**Assignment:**
Images are to be left out when the records below are printed word for word.

(Material shown begins)

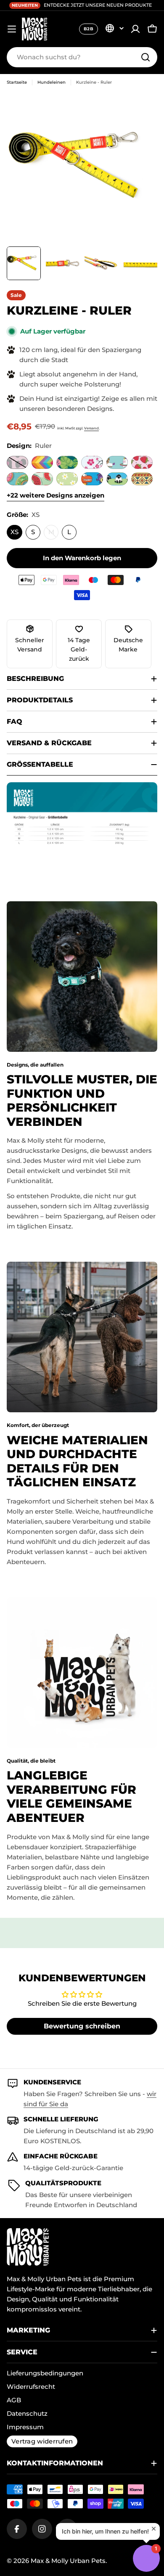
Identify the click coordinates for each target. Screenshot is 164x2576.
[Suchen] (145, 57)
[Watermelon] (42, 478)
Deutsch (114, 28)
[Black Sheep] (117, 478)
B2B (88, 29)
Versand (91, 428)
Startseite (17, 82)
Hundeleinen (51, 82)
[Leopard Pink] (17, 462)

(Material shown ends)

**Solution to this exercise:**
Identify the click coordinates for each target. Screenshot is 164x2576.
[Suchen] (145, 57)
[Watermelon] (42, 478)
Deutsch (114, 28)
[Black Sheep] (117, 478)
B2B (88, 29)
Versand (91, 428)
Startseite (17, 82)
Hundeleinen (51, 82)
[Leopard Pink] (17, 462)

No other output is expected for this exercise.